Diagnosis

A complete history and physical examination and a review of the medical records are the most important elements in the emergency diagnosis of hypercalcemic crisis.9 Patients with PHPT rarely experience hypercalcemic crisis, and those who do usually have a long-standing history of progressive symptoms of hypercalcemia. Most patients presenting with hypercalcemia secondary to malignancy have an antecedent diagnosis of malignancy, and many are already hospitalized when severe hypercalcemia develops.

A serum calcium assay should be performed in all patients who present with psychological disturbances, renal insufficiency, cardiac dysrhythmias, and neurologic abnormalities.9

The most accurate and useful laboratory test for ruling out hypercalcemia is the ionized calcium assay,9 but most hospitals measure total serum calcium (ionized plus protein-bound calcium) unless the ionized calcium level is requested. If an ionized calcium assay is not available, total serum calcium may be measured and the value corrected for the measured albumin level.
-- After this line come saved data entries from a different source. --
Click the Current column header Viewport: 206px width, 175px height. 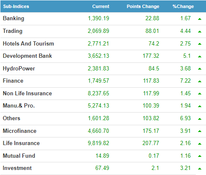coord(101,6)
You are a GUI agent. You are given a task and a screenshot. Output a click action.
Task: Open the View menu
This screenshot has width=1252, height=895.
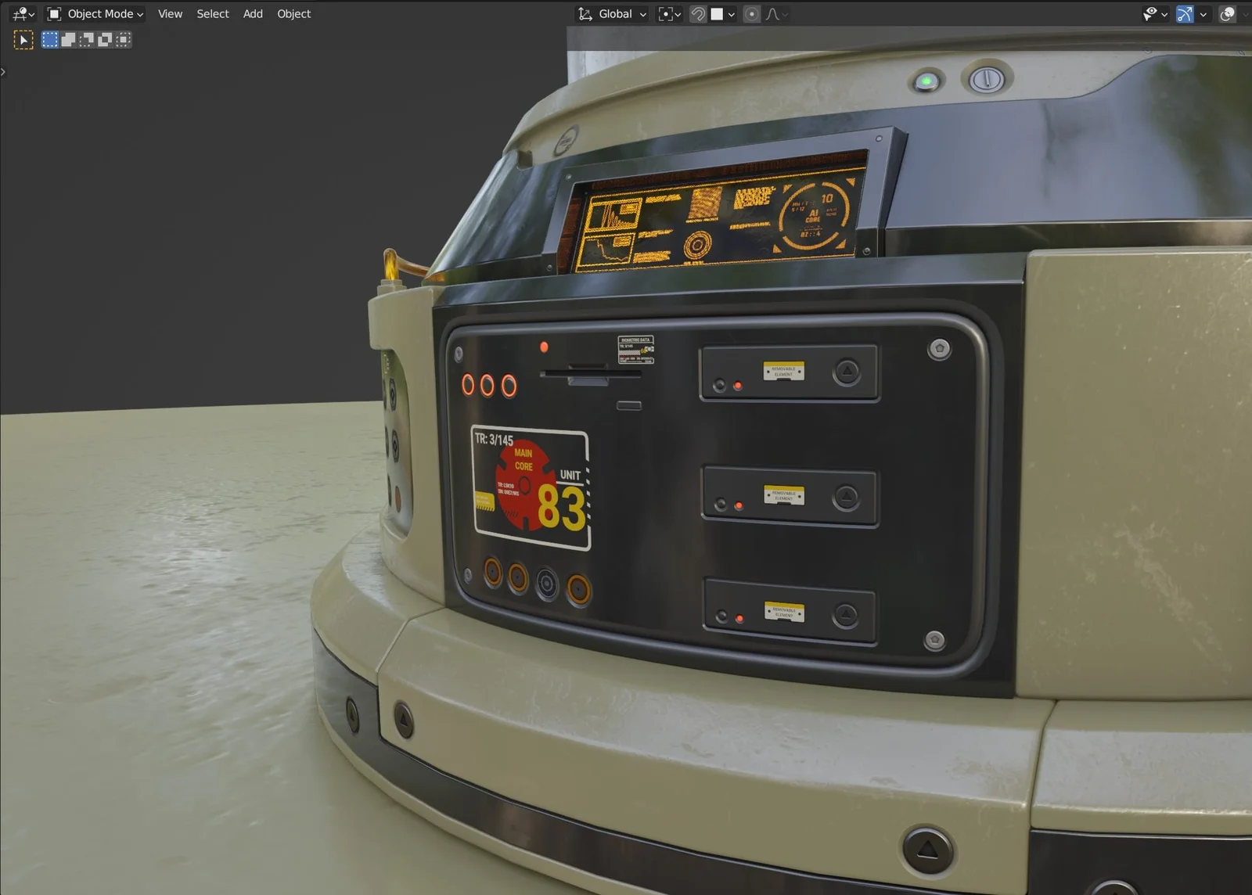pyautogui.click(x=170, y=14)
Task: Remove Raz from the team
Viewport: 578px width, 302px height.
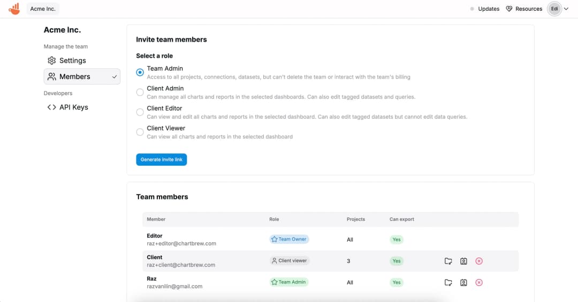Action: click(479, 282)
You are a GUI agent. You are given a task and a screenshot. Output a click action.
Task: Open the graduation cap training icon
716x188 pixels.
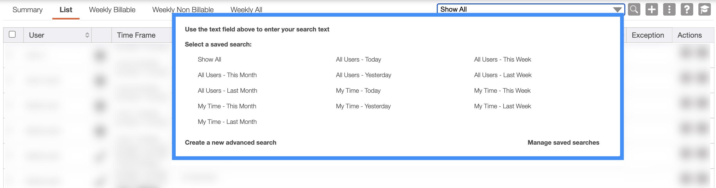704,9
The most specific laboratory test in the differential diagnosis of hypercalcemia is the serum intact PTH assay.27 An increased intact PTH level and calcium level are almost pathognomonic of HPT. Before the radioimmunoassay for intact PTH became available, the PTH assays in common use measured the PTH C-terminal or midregional fragment.9 Although detection of an elevated intact PTH level is a useful means of diagnosing PHT, the test usually takes a few days to complete and is of no immediate use in the management of hypercalcemic crisis. The quick intact PTH assay developed by Irvin and colleagues,28 however, has allowed rapid differential diagnosis of hypercalcemic crisis. It is an immunochemiluminometric assay and has a turnaround time of only 10 minutes.29 Conditions besides PHPT in which the intact PTH level is increased include hypocalcemia, secondary HPT (with low to low-normal serum calcium), and tertiary HPT (with normal to increased serum calcium) after a history of long-standing renal insufficiency.9 The intact PTH levels in patients with secondary HPT are characteristic of the patient-to-patient variability of the half-life of intact PTH and its molecular heterogeneity and biphasic metabolism.3031

Hypercalcemia secondary to malignancy occurs in patients whose diagnosis of malignancy is already established.3 Most patients who present with nonparathyroid hypercalcemia have malignant disease. It is important to establish whether the patient has HHM or skeletal metastases. Hypercalcemia develops before death from the malignancy in 30% of patients with carcinoma of the breast, 10% of patients with squamous cell carcinoma of the lung, and smaller percentages of patients with carcinoma of the esophagus, skin, kidney, pancreas, liver, colon, and ovary.9,10 Reliable assays for PTHrP are now available, but it takes several days to obtain the results, and they cannot be relied on as an adjunct to the emergency management of hypercalcemia.9 If the PTHrP levels are low, other osteolytic factors may be produced by the tumor, and other cases are associated with the production of interleukin-1, -6, or -11; transforming growth factor a or (3; interferon; or granulocyte-macrophage colony-stimulating factor.10

Paraneoplastic production of ectopic PTH is extremely rare.32 If familial hypocalciuric hypercalcemia (FHH) is suspected, an above-normal 24-hour urine calcium or a calcium clearance-to-creatinine ratio greater than 0.01 in patients who have never been documented to be normocalcemic rules out FHH.1 The serum 25-OH vitamin D level may be checked if excessive vitamin D intake is suspected. The serum l,25(OH)2 vitamin D level is high normal or mildly elevated in patients with PHPT. A cost-effective and accurate diagnosis of HPT can be made by documenting increased calcium and intact PTH levels in patients who are not hypocalciuric.